[Extracted records]

________

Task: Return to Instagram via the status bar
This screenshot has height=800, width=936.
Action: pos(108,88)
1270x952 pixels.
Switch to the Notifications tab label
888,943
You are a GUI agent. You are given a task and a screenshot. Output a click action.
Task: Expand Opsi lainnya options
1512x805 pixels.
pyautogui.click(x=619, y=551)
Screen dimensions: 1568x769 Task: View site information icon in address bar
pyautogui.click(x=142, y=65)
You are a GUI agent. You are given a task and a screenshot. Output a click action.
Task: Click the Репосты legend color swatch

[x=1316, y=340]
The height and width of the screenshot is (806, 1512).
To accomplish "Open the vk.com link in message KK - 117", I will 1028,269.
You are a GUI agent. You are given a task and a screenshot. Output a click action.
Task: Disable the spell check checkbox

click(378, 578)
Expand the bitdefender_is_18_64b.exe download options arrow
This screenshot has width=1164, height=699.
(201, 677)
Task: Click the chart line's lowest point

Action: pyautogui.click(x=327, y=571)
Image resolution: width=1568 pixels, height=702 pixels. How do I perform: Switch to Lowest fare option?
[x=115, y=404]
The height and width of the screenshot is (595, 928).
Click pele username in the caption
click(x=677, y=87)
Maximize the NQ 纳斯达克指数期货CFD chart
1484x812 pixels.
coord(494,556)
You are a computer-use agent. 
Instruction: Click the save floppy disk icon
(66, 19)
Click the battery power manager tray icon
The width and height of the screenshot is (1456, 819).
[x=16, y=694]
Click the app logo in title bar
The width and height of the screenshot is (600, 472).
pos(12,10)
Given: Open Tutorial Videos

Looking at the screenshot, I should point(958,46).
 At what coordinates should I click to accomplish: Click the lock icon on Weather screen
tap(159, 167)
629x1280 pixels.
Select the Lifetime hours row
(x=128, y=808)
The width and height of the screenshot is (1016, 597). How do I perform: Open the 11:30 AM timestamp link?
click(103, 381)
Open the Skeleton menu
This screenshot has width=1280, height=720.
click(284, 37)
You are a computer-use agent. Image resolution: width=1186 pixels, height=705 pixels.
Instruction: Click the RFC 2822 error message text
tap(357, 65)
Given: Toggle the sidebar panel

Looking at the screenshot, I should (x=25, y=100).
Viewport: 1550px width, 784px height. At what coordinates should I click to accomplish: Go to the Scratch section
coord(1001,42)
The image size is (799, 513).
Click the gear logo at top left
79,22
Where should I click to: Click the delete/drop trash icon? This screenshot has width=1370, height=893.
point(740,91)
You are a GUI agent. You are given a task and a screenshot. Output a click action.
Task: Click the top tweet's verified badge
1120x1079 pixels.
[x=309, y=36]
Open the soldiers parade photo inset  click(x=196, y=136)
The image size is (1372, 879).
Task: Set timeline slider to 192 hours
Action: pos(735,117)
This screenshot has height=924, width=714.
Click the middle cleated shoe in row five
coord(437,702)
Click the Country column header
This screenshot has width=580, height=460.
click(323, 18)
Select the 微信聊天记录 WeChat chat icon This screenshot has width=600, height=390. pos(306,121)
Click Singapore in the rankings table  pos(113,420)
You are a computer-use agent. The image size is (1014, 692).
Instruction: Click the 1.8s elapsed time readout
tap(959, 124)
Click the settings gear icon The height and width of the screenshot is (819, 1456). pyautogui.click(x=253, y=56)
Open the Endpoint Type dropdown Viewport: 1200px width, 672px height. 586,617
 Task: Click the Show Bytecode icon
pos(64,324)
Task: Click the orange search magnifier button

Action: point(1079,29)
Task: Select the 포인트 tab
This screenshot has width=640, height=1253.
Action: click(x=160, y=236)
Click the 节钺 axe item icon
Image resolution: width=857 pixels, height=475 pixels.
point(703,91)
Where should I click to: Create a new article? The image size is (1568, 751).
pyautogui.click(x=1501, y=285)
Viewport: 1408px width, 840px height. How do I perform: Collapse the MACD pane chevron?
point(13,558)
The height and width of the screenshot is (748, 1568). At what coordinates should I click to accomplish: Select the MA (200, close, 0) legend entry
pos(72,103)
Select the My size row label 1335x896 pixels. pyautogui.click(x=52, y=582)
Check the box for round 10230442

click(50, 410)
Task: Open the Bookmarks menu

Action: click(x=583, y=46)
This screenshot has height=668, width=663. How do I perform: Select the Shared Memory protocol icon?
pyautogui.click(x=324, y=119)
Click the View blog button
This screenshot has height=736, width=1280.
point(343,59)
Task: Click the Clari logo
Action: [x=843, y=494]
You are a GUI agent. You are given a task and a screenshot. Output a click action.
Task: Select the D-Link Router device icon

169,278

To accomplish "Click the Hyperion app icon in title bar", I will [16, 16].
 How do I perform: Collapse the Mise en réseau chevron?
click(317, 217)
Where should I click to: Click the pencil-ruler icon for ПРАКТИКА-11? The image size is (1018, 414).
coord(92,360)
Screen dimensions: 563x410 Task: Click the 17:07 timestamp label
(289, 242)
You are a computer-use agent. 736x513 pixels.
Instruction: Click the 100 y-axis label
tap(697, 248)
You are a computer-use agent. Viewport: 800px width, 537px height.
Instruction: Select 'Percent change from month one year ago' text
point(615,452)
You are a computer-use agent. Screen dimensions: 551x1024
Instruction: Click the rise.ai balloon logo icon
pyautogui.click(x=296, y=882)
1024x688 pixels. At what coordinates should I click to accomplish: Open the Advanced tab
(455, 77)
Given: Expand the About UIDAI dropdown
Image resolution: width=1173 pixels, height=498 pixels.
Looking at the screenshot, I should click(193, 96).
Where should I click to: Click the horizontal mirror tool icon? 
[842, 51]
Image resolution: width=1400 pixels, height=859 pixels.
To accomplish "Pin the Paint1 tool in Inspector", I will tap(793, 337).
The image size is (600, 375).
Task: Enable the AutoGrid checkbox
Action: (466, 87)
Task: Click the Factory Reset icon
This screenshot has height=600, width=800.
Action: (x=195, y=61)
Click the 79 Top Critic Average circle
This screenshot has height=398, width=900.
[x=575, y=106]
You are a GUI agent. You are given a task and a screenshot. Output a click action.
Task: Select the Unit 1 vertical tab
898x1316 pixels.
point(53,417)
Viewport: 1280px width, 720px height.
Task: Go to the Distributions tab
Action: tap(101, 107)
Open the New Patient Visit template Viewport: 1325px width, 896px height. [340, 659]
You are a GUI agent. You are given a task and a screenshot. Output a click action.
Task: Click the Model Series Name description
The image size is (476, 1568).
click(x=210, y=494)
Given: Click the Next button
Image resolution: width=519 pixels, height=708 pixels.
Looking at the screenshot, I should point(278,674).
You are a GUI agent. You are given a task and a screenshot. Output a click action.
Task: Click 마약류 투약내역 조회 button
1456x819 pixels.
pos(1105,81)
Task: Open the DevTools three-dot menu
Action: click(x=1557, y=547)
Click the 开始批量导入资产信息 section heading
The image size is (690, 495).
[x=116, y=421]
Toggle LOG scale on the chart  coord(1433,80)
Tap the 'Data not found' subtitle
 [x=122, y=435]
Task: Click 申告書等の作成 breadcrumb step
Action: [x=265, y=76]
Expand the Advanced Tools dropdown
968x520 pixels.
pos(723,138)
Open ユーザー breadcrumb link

________

Which lines in the extracted records above contain the word "accomplish"? Select each of them and copy it out, treating uppercase and lowercase as different.

- _Task result_
To accomplish "Open the vk.com link in message KK - 117", I will 1028,269.
 At what coordinates should I click to accomplish: Click the lock icon on Weather screen
Viewport: 1550px width, 784px height. At what coordinates should I click to accomplish: Go to the Scratch section
The height and width of the screenshot is (748, 1568). At what coordinates should I click to accomplish: Select the MA (200, close, 0) legend entry
To accomplish "Click the Hyperion app icon in title bar", I will [16, 16].
1024x688 pixels. At what coordinates should I click to accomplish: Open the Advanced tab
To accomplish "Pin the Paint1 tool in Inspector", I will tap(793, 337).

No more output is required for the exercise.